You see, gentle reader, I suffered a birthday last month, and my wife often gets me a gift certificate or something for the event. But when she got to Relics the day before my birthday, she found a line winding up the aisle to check out, meaning it would have taken her an inordinate amount of time to purchase the gift certificates. And, as you might have read here, the Relics gift certificate is not the best gift, as it has a six month life span, and it is a gift certificate where you must spend all of the value of it, as no change is given. Instead, she allocated $100 for me to spend on fun stuff, which is kind of funny as I tend to buy what I want anyway.

So I decided to make an excursion of it: She and I, together, would go to the record store, and I could spend $100, and I would pick out a record for her, and she would pick out a record for me.

To be honest, I hoped to fill out my Billy Joel collection. When I was visiting Recordhead over on Hampton in Milwaukee in 1990, Billy Joel records were easy to come by as people were replacing their vinyl collections with cassettes or CDs, so I bought a bunch of them. But, oh, gentle reader, what a fool I was a couple of years later when I sold those very records at garage sales for a couple of needed dollars. I recounted all this when I bought (another copy of) 52nd Street last November. But I thought this would be a good opportunity and excuse to splurge on other Billy Joel records.

Oh, but, gentle reader!

The Billy Joel section was but a couple of copies of 52nd Street and a copy of The Bridge. No Piano Man. No The Stranger. No Glass Houses. No Greatest Hits Volume 1 and 2. Oh, the empires I have lost!

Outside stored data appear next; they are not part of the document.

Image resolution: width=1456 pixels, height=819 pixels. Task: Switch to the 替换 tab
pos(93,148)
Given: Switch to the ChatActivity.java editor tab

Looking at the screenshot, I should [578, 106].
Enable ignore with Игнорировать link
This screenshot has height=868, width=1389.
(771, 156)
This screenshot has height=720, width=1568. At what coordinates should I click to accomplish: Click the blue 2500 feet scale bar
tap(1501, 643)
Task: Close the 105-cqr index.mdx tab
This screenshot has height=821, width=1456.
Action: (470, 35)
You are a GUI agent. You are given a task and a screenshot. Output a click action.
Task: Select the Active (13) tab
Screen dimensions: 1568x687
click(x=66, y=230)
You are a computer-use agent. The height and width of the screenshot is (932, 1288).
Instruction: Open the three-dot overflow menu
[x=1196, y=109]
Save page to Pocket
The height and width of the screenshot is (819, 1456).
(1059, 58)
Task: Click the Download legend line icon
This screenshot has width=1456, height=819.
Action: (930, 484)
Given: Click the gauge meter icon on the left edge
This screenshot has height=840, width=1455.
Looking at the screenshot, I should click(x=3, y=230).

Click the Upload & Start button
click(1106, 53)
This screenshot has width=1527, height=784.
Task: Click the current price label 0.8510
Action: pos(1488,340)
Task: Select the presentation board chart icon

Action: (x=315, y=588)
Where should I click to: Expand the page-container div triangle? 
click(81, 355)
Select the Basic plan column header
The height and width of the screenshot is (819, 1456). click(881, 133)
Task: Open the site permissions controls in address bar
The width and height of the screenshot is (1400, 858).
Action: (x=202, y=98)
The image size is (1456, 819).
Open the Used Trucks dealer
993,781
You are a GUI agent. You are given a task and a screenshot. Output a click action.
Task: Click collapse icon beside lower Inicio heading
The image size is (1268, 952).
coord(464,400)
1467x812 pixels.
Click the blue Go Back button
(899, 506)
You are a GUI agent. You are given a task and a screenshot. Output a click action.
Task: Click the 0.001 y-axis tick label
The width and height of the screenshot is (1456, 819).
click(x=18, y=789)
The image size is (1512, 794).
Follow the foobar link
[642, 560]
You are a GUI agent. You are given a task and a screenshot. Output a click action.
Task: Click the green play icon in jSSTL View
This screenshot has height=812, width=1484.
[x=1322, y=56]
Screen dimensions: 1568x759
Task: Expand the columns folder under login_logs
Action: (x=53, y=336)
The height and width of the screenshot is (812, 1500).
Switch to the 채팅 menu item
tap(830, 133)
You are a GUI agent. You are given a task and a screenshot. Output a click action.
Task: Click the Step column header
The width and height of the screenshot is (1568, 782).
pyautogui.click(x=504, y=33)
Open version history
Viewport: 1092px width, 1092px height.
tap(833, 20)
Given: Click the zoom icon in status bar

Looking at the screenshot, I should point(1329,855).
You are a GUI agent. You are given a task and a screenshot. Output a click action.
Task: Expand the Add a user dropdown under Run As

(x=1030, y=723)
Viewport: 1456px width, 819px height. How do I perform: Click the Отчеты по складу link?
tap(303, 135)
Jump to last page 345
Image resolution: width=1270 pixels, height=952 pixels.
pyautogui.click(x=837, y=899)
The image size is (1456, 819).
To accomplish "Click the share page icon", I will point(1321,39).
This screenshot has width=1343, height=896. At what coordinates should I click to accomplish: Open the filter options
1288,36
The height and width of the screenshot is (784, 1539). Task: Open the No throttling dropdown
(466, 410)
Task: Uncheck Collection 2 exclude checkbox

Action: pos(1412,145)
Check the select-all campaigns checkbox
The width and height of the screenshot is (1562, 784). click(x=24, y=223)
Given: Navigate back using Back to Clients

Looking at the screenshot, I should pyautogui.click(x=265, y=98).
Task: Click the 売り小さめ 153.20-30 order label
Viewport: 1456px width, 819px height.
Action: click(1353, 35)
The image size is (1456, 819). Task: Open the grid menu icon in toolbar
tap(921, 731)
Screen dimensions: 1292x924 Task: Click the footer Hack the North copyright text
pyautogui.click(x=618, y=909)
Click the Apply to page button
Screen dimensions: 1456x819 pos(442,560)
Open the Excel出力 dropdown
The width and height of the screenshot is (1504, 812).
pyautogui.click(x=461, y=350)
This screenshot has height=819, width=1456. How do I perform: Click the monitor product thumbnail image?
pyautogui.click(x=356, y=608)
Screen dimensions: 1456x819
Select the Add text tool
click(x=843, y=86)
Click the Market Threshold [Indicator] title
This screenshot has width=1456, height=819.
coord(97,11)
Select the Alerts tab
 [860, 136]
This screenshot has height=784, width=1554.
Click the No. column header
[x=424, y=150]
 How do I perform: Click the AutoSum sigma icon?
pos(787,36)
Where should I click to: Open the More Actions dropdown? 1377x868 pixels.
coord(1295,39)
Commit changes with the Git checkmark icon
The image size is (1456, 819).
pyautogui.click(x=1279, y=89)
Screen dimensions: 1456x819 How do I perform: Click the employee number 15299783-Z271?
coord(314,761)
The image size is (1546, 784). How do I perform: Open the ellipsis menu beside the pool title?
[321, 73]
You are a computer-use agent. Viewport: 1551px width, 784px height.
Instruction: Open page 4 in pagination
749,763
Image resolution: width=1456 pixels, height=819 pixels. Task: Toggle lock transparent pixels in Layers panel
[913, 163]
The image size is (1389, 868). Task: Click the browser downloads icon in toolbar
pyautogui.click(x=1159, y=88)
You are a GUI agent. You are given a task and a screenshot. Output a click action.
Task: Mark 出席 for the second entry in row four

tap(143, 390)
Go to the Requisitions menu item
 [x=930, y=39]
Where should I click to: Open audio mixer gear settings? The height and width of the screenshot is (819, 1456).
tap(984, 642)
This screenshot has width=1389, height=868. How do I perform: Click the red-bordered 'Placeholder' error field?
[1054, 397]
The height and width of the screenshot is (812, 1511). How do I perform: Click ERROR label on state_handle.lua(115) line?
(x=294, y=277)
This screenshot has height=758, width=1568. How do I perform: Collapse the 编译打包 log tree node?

I did get The Bridge, though, which I had not owned previously.

I went through the jazz section, looking for Hiroshima, or Keiko Matsui, or Najee, but nothing. I flipped through the Herbie Mann section, and I said Not today. Well, it was more like let’s see what else I can find, but it turned into not today.

My wife pointed out they had $.99 records in boxes along the wall, so I started pawing through them, but the deleterious effects of a martial arts class arose: I could not crouch at the boxes long, and I really had to pee. So I called a lid on it so we could find a restaurant that offered a restroom after our purchases.

We got:

  • The Bridge by Billy Joel.
  • Send It by Ashford and Simpson. I have their earlier album Is It Still Good To Ya? (purchased May 2021). Like previously mentioned artists, Ashford and Simpson had a career spanning 40 years, and I only learned about them by buying their albums and then, today, reading Wikipedia.
  • Fever! by Doc Severinsen. Maybe this can count as the record I picked out for my wife. It was in the dollar section, and although we have numerous Doc Severinsen albums, I was not certain we had this one. And as I grew uncomfortable, I threw the original terms of the trip out the window. Perhaps this should count as the one I picked out for my wife, as I had expected I would pick out a trumpet album for her.
  • Alternating Currents by Spyro Gyra. Since learning that they are not, in fact, zydeco, I have been picking up this fusion jazz band when I can.
  • M.F. Horn 3 by Maynard Gerguson. My wife found this record. I know we have MF Horn 2, and I am pretty sure we did not have this one. We do now.
  • Walk On by Karen Brooks. A Pretty Woman On Cover (PWoC) record. Going by the titles, I’m not sure if it’s pop, 70s folk, country, gospel, or what. The first song is “Country Girl”, but who can tell? (Research indicates: country.
  • Lets’ Dance with the Three Suns by, well, The Three Suns.
  • Super Girls. I didn’t actually buy this one; they have a couple of boxes of “Free with Purchase” up front, and I found the fortitude to paw through them, grabbing this sleeve containing three records. I figured this would be some trashy exploitation band with a couple of extra platters thrown in, but it turns out this is a compilation of girl band hits. With a trashy exploitation cover.

So we didn’t end up spending $100. The records I bought were priced kind of like what you see in antique malls–between $.99 and $10, but the platters themselves were in very good shape, whereas at the antique malls and book sales, they tend to be a little marred.

I did shy away from records close to $20, which means, of course, known and popular acts. Earlier in the week, I rediscovered The Shaft soundtrack in our music library, and I recounted to my beautiful wife how I bought a number of blaxploitation soundtracks about ten years ago and the R&B stars’ other records, such as Isaac Hayes and Bobby Womack, and how I picked them up on vinyl sometimes later. And although I saw Curtis Mayfield’s Superfly soundtrack. For $50. I passed.

Still, I am thinking about going back and checking out the rest of the dollar records later. Well, when I get downtown again, which is fairly rare.